Word and element location data
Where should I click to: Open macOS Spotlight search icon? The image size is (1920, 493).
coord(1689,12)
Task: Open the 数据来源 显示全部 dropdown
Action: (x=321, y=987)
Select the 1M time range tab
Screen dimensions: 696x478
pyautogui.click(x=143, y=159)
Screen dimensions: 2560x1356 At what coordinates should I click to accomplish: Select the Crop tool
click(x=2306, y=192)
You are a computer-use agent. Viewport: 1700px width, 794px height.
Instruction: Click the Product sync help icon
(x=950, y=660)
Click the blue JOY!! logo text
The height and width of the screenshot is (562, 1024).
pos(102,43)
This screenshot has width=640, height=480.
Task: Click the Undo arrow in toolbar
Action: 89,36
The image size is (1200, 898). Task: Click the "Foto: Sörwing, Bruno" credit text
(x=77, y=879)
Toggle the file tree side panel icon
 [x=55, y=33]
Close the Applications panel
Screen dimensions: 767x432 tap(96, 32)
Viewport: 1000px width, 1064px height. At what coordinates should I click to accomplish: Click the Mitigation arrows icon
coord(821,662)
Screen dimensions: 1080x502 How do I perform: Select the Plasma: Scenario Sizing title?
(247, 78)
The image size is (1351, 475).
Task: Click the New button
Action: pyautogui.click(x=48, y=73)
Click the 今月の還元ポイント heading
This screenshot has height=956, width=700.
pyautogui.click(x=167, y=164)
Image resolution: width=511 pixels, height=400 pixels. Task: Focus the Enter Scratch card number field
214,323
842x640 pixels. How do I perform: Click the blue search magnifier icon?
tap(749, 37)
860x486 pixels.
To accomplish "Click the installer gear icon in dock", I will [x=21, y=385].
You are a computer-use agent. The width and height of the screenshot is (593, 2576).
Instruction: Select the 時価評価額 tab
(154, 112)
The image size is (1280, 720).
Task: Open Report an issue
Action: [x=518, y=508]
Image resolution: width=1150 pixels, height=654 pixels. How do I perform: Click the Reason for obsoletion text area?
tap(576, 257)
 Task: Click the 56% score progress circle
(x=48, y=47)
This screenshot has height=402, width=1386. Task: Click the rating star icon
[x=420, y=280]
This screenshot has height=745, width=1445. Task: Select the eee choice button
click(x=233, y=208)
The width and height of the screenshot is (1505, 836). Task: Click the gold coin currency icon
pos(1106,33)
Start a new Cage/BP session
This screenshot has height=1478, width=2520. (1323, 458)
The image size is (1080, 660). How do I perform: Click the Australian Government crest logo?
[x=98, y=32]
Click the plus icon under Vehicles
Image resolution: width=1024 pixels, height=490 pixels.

■ Instructions to follow
Reproduce every line of the listing above without any change.

■ Result
Where should I click to: Open macOS Spotlight search icon? The image size is (1920, 493).
coord(1689,12)
Task: Open the 数据来源 显示全部 dropdown
Action: (x=321, y=987)
Select the 1M time range tab
Screen dimensions: 696x478
pyautogui.click(x=143, y=159)
Screen dimensions: 2560x1356 At what coordinates should I click to accomplish: Select the Crop tool
click(x=2306, y=192)
You are a computer-use agent. Viewport: 1700px width, 794px height.
Instruction: Click the Product sync help icon
(x=950, y=660)
Click the blue JOY!! logo text
The height and width of the screenshot is (562, 1024).
pos(102,43)
This screenshot has width=640, height=480.
Task: Click the Undo arrow in toolbar
Action: 89,36
The image size is (1200, 898). Task: Click the "Foto: Sörwing, Bruno" credit text
(x=77, y=879)
Toggle the file tree side panel icon
 [x=55, y=33]
Close the Applications panel
Screen dimensions: 767x432 tap(96, 32)
Viewport: 1000px width, 1064px height. At what coordinates should I click to accomplish: Click the Mitigation arrows icon
coord(821,662)
Screen dimensions: 1080x502 How do I perform: Select the Plasma: Scenario Sizing title?
(247, 78)
The image size is (1351, 475).
Task: Click the New button
Action: pyautogui.click(x=48, y=73)
Click the 今月の還元ポイント heading
This screenshot has height=956, width=700.
pyautogui.click(x=167, y=164)
Image resolution: width=511 pixels, height=400 pixels. Task: Focus the Enter Scratch card number field
214,323
842x640 pixels. How do I perform: Click the blue search magnifier icon?
tap(749, 37)
860x486 pixels.
To accomplish "Click the installer gear icon in dock", I will [x=21, y=385].
You are a computer-use agent. The width and height of the screenshot is (593, 2576).
Instruction: Select the 時価評価額 tab
(154, 112)
The image size is (1280, 720).
Task: Open Report an issue
Action: [x=518, y=508]
Image resolution: width=1150 pixels, height=654 pixels. How do I perform: Click the Reason for obsoletion text area?
tap(576, 257)
 Task: Click the 56% score progress circle
(x=48, y=47)
This screenshot has height=402, width=1386. Task: Click the rating star icon
[x=420, y=280]
This screenshot has height=745, width=1445. Task: Select the eee choice button
click(x=233, y=208)
The width and height of the screenshot is (1505, 836). Task: Click the gold coin currency icon
pos(1106,33)
Start a new Cage/BP session
This screenshot has height=1478, width=2520. (1323, 458)
The image size is (1080, 660). How do I perform: Click the Australian Government crest logo?
[x=98, y=32]
Click the plus icon under Vehicles
Image resolution: width=1024 pixels, height=490 pixels.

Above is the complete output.